A água, que infelizmente, também tornou-se um bem de consumo, a fim de gerar lucro. Isso é um ponto em que o homem tem falhado em avaliar de forma estúpida e inconsciente, pois ainda acha que por conta da Terra possuir 70% de seu território coberto por água (salgada, diga-se de passagem), seria um recurso inesgotável, assim como a terra questionada pelo Cacique Seattle. Este ponto também foi ponto de referência no filme “A Era da Estupidez”, em que traz à tona a incapacidade do homem de gerar um ambiente coletivo com a natureza, cada vez mais agindo em prol de seus interesses e perpetuando ações que degradam cada vez mais o meio. Outros ponto tão importantes quanto a água também são direcionados no filme, como a poluição, em que multinacionais exploram territórios no mundo inteiro, colocando em risco a vida de populações habitantes de áreas afastadas de centros urbanos, assim como o petróleo, bem de consumo que hoje tem sido o principal inimigo das fontes de energia sustentável, tamanho o lucro que gera para grandes incorporações e Estados.

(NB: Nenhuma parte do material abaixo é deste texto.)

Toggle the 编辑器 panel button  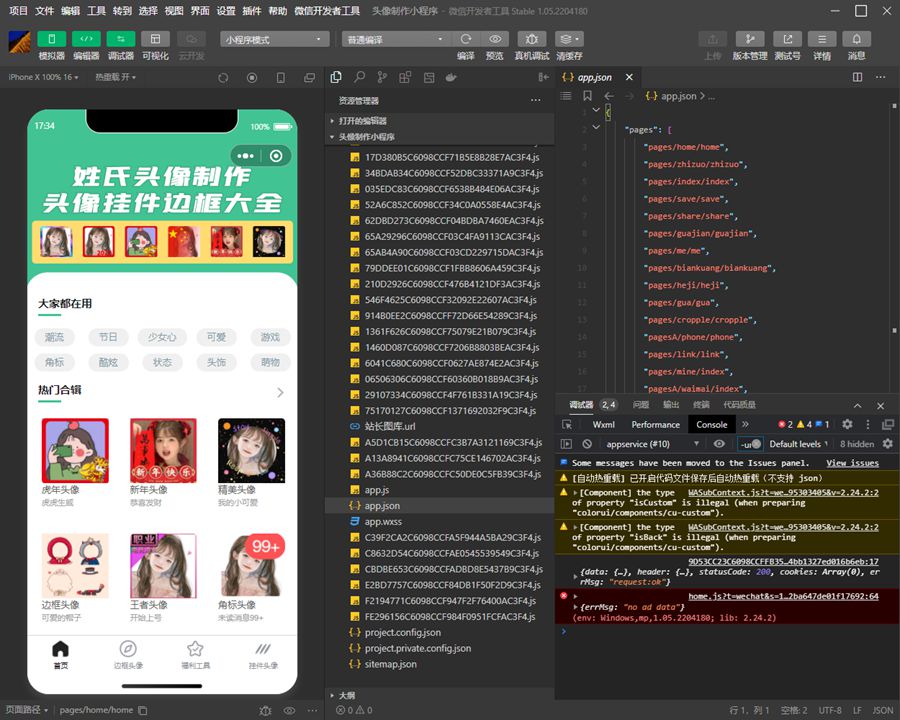[x=86, y=39]
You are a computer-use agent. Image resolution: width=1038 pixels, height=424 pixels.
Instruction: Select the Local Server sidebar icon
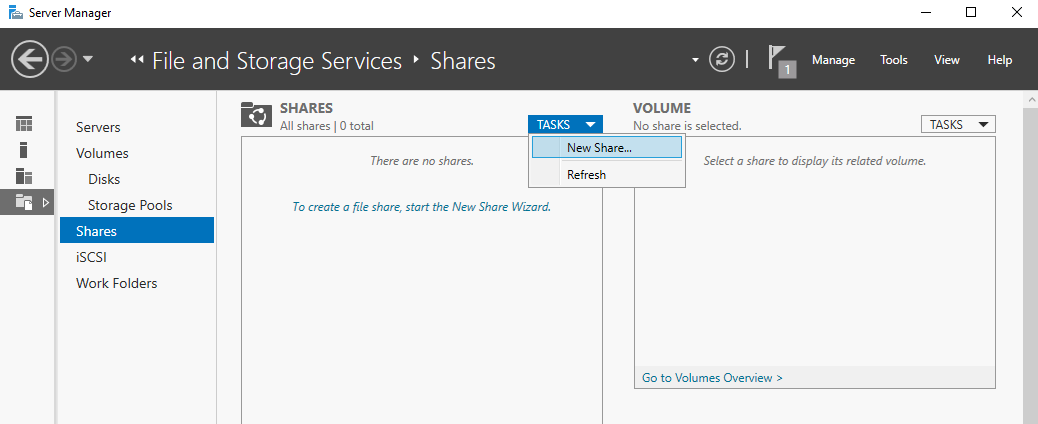(x=24, y=150)
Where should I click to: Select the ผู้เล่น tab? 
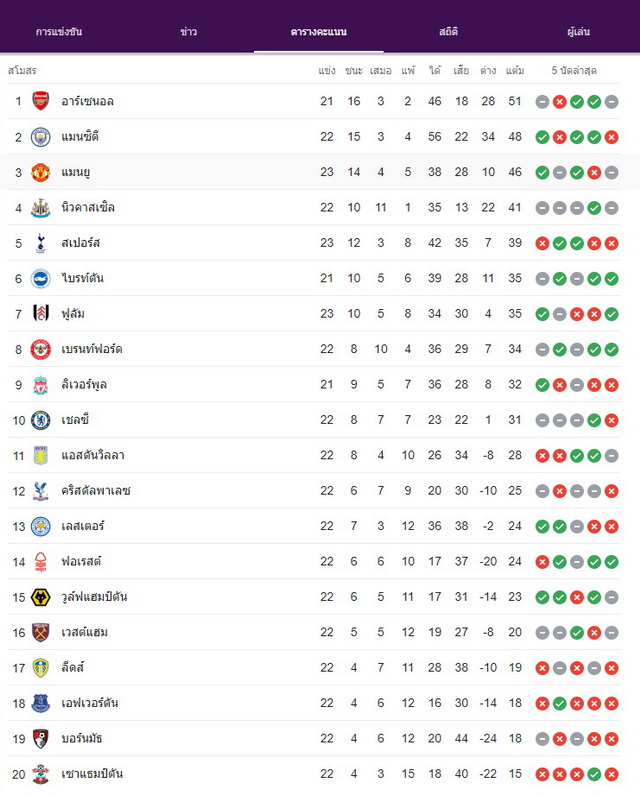pos(578,31)
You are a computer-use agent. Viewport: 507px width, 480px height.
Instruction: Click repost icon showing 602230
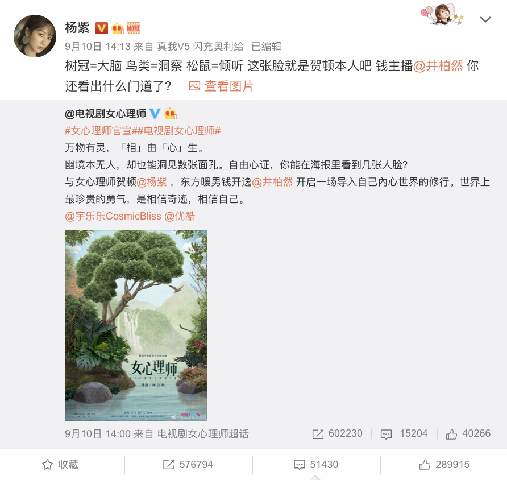pyautogui.click(x=318, y=433)
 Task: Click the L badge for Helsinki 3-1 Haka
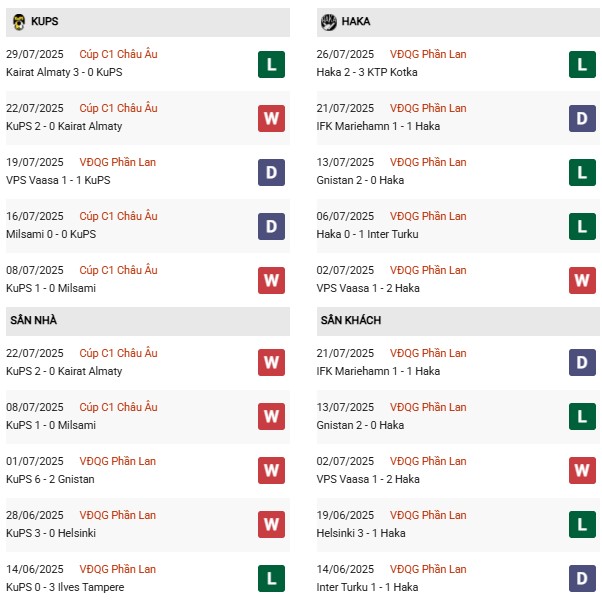(582, 524)
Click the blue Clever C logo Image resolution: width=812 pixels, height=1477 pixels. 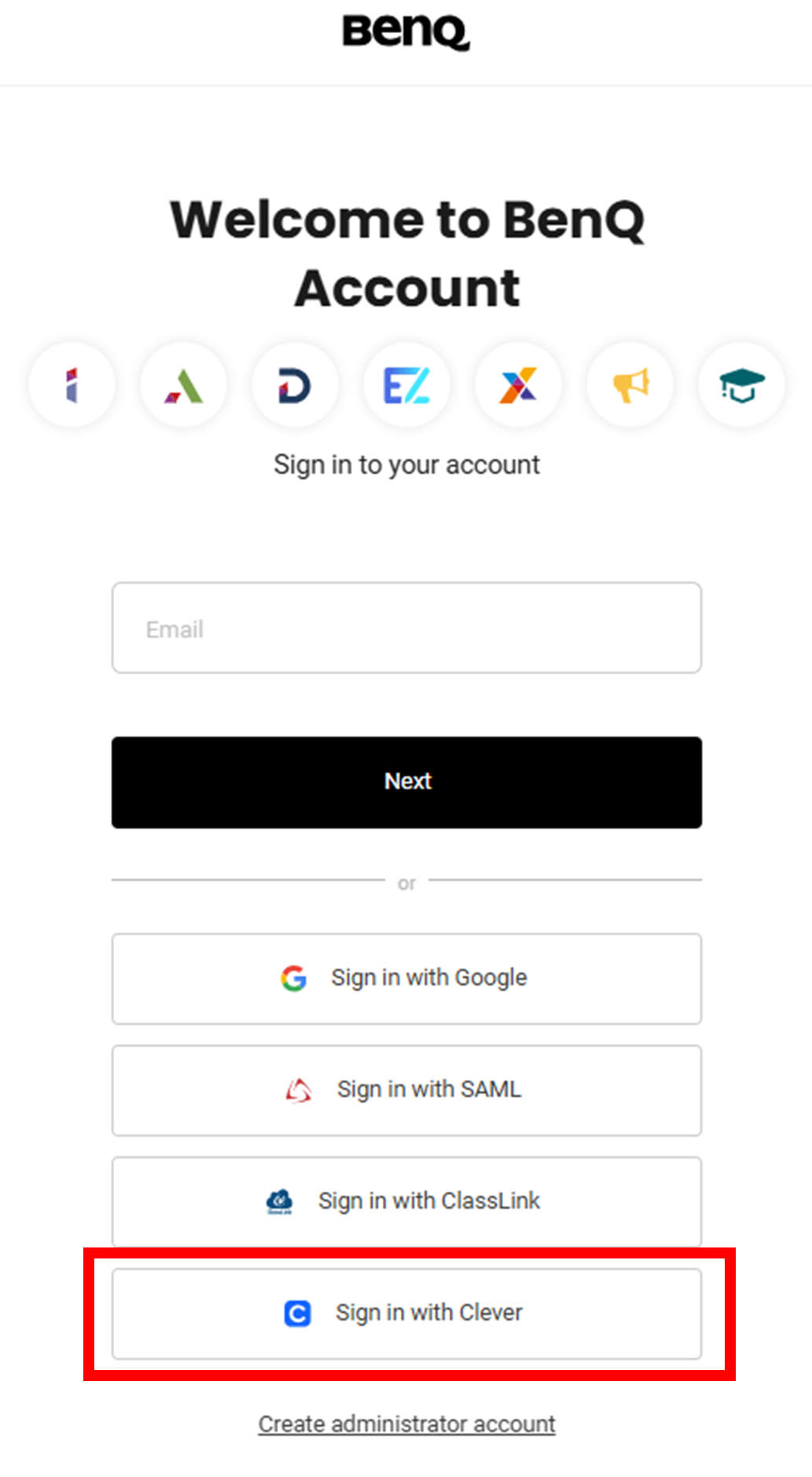coord(297,1314)
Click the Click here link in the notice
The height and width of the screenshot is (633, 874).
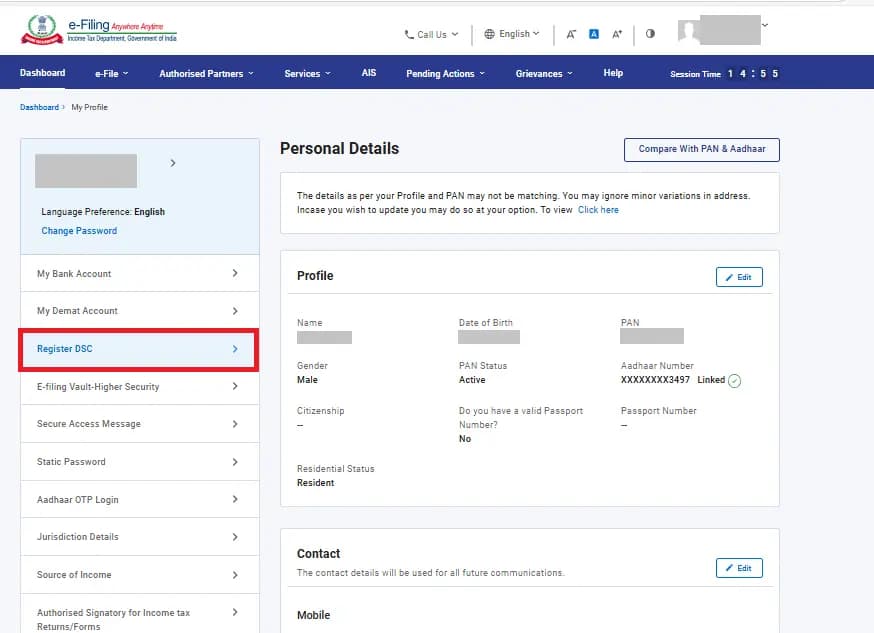[x=598, y=210]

Além de que o aquecimento global pode ter sido a consequência do aumento de  poluição no planeta, assim fazendo com que a temperaturas dos mares e de correntes marítimas façam com que os fenomênos naturais causem severos desastres, como por exemplo da intensidade dos furacões e o surgimento de desertos em lugares onde teriam lagos e mares.

Enfim, essa conjuntura pode ter um caminho melhor do que se tem hoje, se caso as políticas de conscientização ao Meio Ambiente se fazerem presentes ao lado de interesses comerciais, também notado no filme. O caminho para um desenvolvimento sustentável põe a evolução do homem à prova, mostrando que se ele conseguiu potencializar o mundo com sua tecnologia, com sua capacidade de raciocínio, por que não em pleno equilíbrio com a natureza, de forma a perpetuar a existência de ambos para sempre? O caminho para essa sustentabilidade existe, só cabe ao ser humano tomá-lo.